The Democratic Alliance's (DA) Provincial Government in the Western Cape was recently made a most astounding offer by the public broadcaster, the SABC: the opportunity to receive television coverage, as supposed hard news on our governance of the province, for the small price of just under a quarter of a million Rand. R217 756, 85 to be exact.

The offer was for the province we govern to be a featured segment on the SABC's current affairs flagship programme, Interface, as part of the SABC News and Current Affairs Department's plans to focus on economic and social development in different provinces as part of a post World-Cup round-up. Interface is billed as serious hard news that, in theory, is supposed to contribute to the tone of the political debate in the country by ostensibly objectively analysing and interrogating current affairs in the national interest.

The DA has in its possession documents that demonstrate precisely the ANC's government's approach to ‘developmental journalism,' its own term, which seems to be nothing more than a euphemism for buying and selling news content. A link to those documents follows below. It includes requests for the Western Cape Provincial government to pay for such utilities as toilet hire and scaffolding. These are all astounding demands.
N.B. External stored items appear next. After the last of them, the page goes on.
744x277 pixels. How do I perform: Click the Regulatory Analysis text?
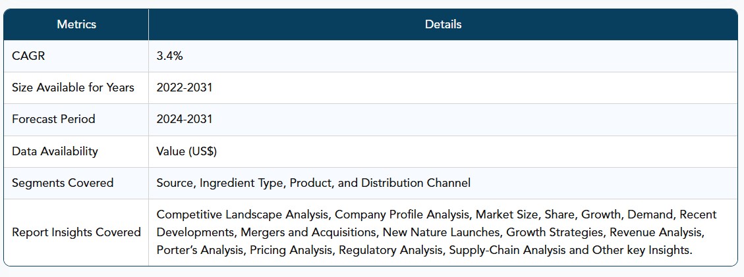coord(391,250)
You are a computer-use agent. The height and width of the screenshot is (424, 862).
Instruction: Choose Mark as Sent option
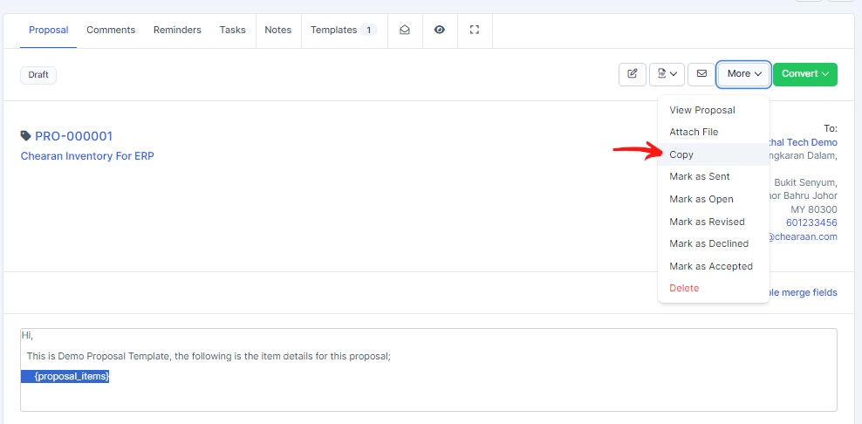(699, 176)
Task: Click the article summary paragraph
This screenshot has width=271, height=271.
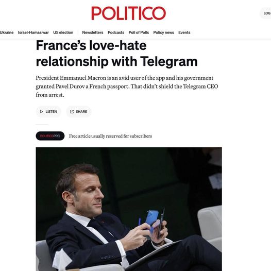Action: pos(127,87)
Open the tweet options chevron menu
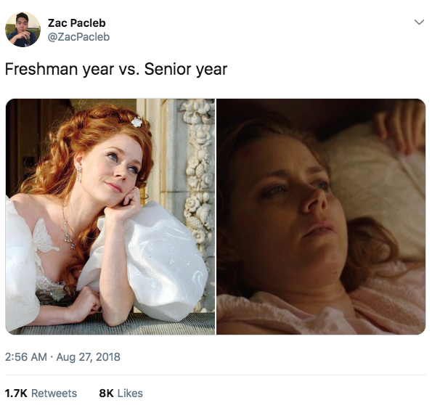Image resolution: width=432 pixels, height=408 pixels. pyautogui.click(x=419, y=23)
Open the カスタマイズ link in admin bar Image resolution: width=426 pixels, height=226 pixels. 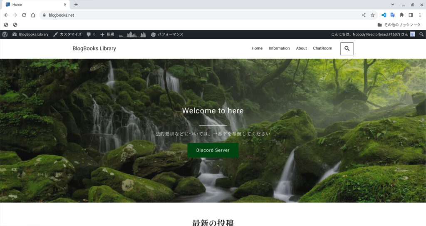pyautogui.click(x=67, y=35)
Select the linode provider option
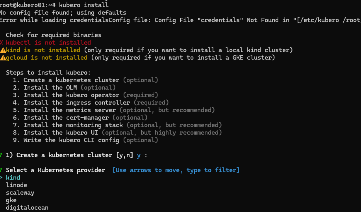 click(17, 185)
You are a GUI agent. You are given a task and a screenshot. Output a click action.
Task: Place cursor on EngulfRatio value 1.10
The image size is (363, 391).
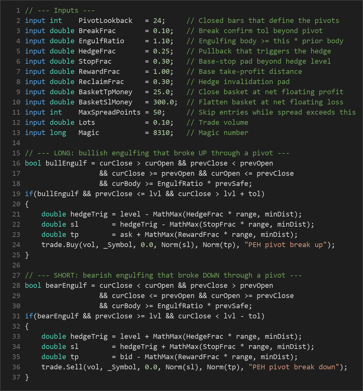[161, 41]
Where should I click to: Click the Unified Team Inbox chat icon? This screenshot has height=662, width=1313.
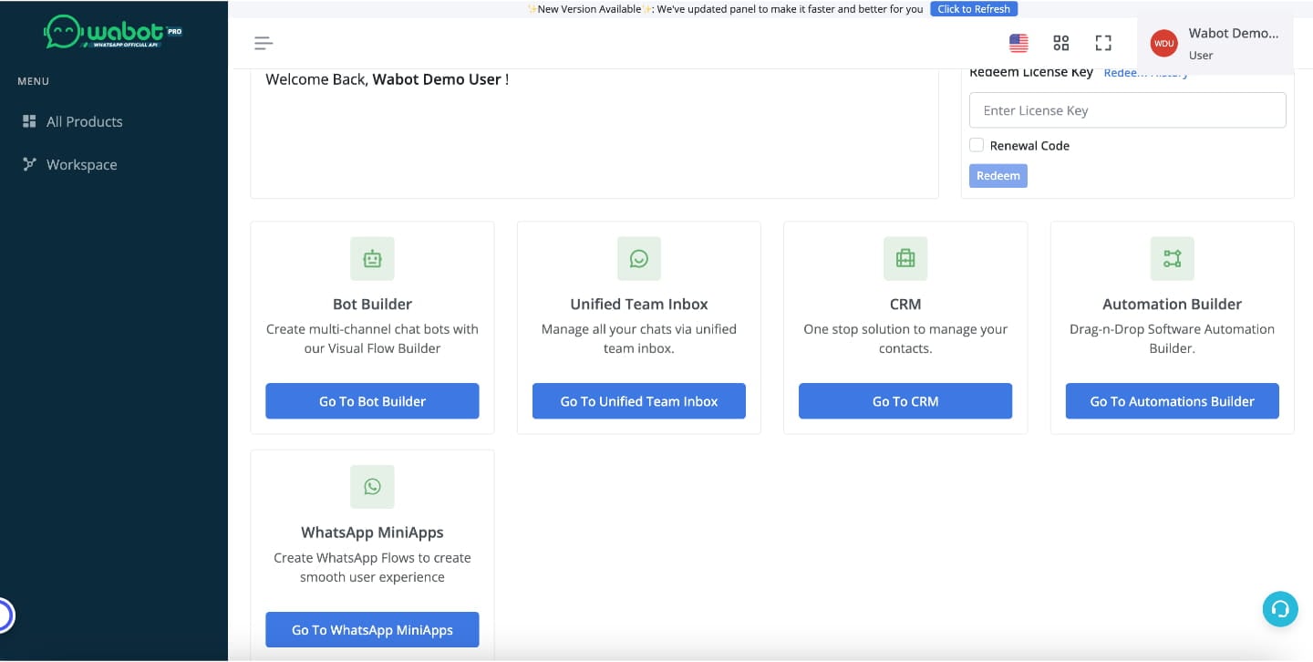click(638, 259)
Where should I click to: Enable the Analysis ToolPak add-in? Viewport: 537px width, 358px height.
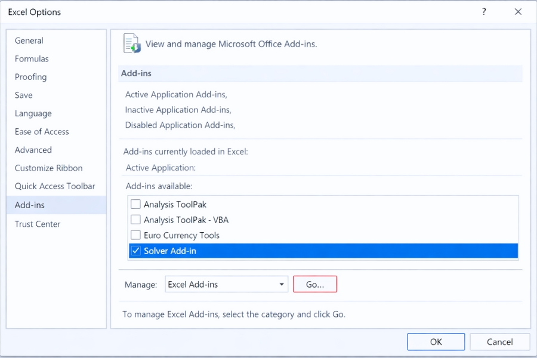click(x=135, y=204)
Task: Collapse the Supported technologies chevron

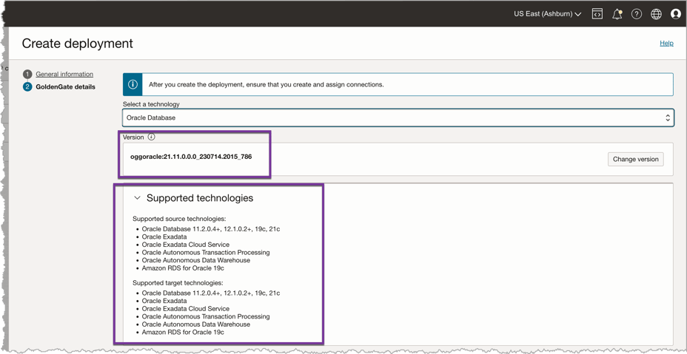Action: [x=137, y=198]
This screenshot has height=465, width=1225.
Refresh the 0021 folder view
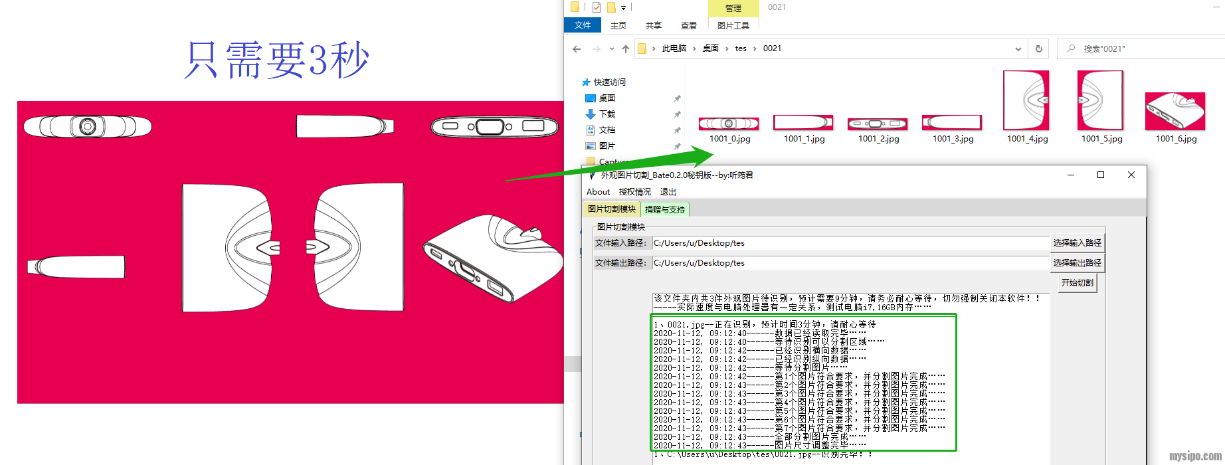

We should also be aware that if this offer has been made to the Western Cape government, it has no doubt been made to other provincial governments as well. We can only wonder just how far the rot extends of paying for news in South Africa.  This naturally leads to the question of whether there is an extended history of such mutually beneficial relationships between successive ANC governments nationally and the SABC.

Sadly for the South African public, the SABC has a long way to go before it can even begin to talk about ethical and objective journalism as the myriad ethical quandaries raised by this incident clearly demonstrate.

The first thing we should ask ourselves is simply this: how can a public broadcaster, which relies on public funds allocated to it, reasonably be expected to fulfil its mandate of generating meaningful and objective news analysis away from external influences if its fundamental safeguard can simply be circumvented with enough money? What then is the point of a public broadcaster?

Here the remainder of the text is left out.